Show, from the entries below, every line in which "Given" appears.

Provided data:
◆ ◆ ◆

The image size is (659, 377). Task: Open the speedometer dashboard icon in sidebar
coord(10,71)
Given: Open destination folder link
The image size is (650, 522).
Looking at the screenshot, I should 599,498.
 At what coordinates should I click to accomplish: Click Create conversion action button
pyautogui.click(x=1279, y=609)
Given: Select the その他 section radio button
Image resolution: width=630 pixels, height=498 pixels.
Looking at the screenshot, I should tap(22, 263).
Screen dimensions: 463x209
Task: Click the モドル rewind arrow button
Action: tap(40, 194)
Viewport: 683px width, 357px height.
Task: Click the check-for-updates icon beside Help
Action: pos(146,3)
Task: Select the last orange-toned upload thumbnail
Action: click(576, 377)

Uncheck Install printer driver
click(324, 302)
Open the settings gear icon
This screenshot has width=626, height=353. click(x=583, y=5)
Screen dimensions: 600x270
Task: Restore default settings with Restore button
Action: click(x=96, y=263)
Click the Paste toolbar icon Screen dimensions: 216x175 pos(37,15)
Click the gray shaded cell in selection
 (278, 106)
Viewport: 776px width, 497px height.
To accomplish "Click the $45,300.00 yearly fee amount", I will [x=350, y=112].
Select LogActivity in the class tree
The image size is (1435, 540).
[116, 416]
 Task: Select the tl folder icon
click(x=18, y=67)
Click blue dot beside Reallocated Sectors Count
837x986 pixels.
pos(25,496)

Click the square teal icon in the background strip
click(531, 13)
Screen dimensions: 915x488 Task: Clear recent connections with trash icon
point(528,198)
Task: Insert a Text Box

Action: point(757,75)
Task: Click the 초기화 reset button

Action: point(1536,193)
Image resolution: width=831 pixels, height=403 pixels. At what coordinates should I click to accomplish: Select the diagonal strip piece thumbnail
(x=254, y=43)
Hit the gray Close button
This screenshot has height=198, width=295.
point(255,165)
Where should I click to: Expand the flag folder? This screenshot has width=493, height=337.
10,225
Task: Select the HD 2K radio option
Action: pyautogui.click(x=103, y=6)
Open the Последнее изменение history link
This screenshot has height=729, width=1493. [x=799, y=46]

◆ ◆ ◆

Reply to the task:
Given: Open destination folder link
Given: Select the その他 section radio button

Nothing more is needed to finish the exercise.